May 13, 2005 (PLANSPONSOR.com) - The UK's equivalent of the Pension Benefit Guaranty Corporation (PBGC) is accepting responsibility for pension plans from companies on the edge of bankruptcy if the companies give the agency an ongoing operations equity stake.

>David Norgrove, the Pensions Regulator, told the National Association of Pension Funds that the month-old Pensions Protection Fund (PPF) was already swapping pension obligations for shares, according to a report from business.telegraph Web site.

“We have already faced cases where an operation would go under if it could not leave its pension plan   behind, allowing it to fall into the PPF,” Norgrove explained, according to the Web site report. “We have agreed in those cases that a new company, without the pension plan, should be created in order to preserve employment.

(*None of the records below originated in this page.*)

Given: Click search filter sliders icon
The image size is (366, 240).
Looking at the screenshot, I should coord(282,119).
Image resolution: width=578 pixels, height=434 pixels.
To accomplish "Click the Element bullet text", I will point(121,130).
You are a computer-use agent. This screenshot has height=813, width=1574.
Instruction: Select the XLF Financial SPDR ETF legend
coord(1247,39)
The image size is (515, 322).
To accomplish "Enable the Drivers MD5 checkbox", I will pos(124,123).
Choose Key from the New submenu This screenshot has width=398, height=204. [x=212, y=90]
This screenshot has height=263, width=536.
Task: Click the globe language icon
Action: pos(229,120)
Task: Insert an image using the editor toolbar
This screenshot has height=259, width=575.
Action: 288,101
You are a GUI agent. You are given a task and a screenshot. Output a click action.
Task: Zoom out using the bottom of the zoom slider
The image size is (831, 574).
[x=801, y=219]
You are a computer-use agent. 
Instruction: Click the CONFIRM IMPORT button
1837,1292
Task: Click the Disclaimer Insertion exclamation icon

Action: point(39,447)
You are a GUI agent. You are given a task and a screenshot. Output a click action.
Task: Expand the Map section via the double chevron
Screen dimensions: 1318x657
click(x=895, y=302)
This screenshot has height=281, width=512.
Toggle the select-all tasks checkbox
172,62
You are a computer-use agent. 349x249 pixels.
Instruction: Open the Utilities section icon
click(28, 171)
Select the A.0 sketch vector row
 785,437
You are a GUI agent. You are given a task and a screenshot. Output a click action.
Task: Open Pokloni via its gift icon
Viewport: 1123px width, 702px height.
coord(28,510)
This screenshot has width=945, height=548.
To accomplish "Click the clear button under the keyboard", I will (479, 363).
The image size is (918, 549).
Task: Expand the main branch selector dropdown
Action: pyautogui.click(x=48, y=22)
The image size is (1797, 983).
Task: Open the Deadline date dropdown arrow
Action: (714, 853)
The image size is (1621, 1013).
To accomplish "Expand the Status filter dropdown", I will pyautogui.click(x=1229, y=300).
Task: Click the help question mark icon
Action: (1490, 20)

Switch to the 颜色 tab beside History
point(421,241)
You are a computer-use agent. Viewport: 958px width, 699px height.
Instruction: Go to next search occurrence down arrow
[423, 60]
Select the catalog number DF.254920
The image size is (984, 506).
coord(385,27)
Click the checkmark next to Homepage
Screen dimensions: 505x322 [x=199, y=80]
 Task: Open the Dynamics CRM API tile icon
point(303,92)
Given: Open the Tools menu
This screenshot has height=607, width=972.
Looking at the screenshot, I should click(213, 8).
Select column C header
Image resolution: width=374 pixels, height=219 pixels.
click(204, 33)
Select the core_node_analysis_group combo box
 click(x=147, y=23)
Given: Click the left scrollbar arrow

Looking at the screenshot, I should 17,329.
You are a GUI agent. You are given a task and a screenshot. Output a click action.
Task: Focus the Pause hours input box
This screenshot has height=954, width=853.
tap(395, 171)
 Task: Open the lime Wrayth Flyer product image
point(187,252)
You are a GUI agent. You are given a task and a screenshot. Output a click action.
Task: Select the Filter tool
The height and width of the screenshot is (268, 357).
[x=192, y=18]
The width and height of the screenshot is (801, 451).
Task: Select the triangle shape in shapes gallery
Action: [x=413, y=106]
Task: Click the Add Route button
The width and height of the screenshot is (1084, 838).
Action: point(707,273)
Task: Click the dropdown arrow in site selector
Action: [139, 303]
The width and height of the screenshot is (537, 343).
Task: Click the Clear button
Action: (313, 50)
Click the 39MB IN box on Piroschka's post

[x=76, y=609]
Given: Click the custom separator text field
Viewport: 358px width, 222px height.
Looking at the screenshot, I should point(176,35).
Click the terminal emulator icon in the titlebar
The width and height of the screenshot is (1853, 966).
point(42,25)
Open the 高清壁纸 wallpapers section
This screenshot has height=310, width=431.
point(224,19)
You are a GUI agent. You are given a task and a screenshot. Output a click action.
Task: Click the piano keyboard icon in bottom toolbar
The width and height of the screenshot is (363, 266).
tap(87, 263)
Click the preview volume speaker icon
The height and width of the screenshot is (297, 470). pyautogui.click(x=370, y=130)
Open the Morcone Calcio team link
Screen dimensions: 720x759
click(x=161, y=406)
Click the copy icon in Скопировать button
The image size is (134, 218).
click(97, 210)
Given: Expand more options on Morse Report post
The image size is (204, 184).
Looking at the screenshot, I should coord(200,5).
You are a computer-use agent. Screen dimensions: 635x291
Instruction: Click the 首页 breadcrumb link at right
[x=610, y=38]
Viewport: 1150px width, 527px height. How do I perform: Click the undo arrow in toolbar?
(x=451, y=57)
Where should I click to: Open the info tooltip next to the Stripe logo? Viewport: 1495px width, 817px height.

But this has been on the condition that the pension plan, and therefore the PPF, should benefit from any recovery by taking a stake.”

>The UK regulator is able to take straight equity, a prescribed percentage of profits, or priority on the equity return if the company is sold. “I do not think we have any policy intention of becoming an investment fund,” asserted Lawrence Churchill, PPF chairman, according to the Web report. “I am not familiar with the companies the regulator is referring to, or whether it is a realistic or hypothetical prospect.”

>However, he said the idea was that “if a company had prospects for future growth, the pension plan could benefit.”

>In its guidance notes, the pension regulator admitted that “equity return is something funds have traditionally avoided because of the legal restrictions,” but added: “Creditors are often forced to negotiate for equity. Pension creditors should be no exception.”

>A spokesman for the regulator said the details of the transfers were confidential. Pension experts said the government was able to take up to a third of the equity, which contradicts the current law that pension funds should not hold more than 10% of the shares of their parent companies.

>The PBGC insures US private-sector defined benefit pension plans.